The only problem is, this is not an accurate portrayal of the golden years. Don’t get me wrong, I’m not saying 80-year-olds can’t go hang gliding. I’m just saying their bodies are rarely found.
But getting back to your letter. Personally, I don’t want to forget old people. I love the elderly. Not writing about my elders would be ignoring all the cool people who built this world.
Do you realize how incredible the former generations are? These people survived hell. Many of your own elders are old enough to recall Depression-era breadlines. Even more remember shipping sons off to fight world wars, or sending daughters to shipyards to take up stick-welding.
Your ancestors were factory workers, steelworkers, laborers, and farmers.
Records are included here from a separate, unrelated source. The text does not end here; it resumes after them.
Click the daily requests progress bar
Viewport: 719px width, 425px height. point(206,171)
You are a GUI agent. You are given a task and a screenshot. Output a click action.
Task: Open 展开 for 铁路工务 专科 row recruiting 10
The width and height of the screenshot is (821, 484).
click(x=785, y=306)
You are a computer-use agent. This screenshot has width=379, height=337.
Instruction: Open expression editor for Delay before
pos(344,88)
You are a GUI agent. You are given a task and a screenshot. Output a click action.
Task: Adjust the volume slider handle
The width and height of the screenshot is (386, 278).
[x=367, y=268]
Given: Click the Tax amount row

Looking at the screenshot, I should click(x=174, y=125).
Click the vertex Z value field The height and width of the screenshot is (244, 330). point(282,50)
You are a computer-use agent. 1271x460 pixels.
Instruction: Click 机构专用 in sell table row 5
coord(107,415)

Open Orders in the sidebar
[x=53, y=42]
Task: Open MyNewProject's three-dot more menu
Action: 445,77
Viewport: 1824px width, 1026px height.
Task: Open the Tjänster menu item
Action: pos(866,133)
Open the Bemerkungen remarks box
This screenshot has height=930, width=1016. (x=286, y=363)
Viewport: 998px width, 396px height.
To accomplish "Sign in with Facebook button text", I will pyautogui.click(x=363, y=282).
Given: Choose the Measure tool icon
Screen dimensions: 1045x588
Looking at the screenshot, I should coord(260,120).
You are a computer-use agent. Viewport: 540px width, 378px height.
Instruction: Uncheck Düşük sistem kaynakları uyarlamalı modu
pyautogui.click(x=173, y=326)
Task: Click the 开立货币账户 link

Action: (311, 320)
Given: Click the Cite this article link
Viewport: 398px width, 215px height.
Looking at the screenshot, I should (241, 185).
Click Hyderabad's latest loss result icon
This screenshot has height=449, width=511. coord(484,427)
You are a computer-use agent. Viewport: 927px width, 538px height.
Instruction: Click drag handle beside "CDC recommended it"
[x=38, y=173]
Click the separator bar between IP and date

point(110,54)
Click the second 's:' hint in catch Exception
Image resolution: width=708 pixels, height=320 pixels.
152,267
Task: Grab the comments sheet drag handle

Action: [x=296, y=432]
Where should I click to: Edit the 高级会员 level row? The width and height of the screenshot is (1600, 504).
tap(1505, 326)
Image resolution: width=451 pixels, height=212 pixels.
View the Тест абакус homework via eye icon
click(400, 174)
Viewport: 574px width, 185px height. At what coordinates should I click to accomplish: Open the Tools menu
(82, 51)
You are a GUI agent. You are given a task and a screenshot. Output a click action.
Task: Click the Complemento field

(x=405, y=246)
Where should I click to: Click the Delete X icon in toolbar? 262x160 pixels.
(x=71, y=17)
Once upon a time, 30 percent of the U.S. was involved in farming (today it’s less than 2 percent). How do you forget people like this? And why would anyone want to?
These American forbears suffered the worst of history, and they took it on the chin. And yet these generations somehow outclassed their own grief and managed to give us heroes like, Eleanor Roosevelt, Martin Luther King Jr., and Bob Newhart.
What have younger generations given us? Reality TV.
So I could give you more reasons why I love the elderly, but I won’t. I could also explain the invaluable lessons I have learned from older people, but something tells me you don’t want to hear them.
Therefore I won’t say anything else except to deliver the words of an 82-year-old retired high-school teacher from Wisconsin who emailed me recently.
The old teacher said: “You know what true fear is? Waking up to realize your former students are running the world.”
Just giving you something to think about.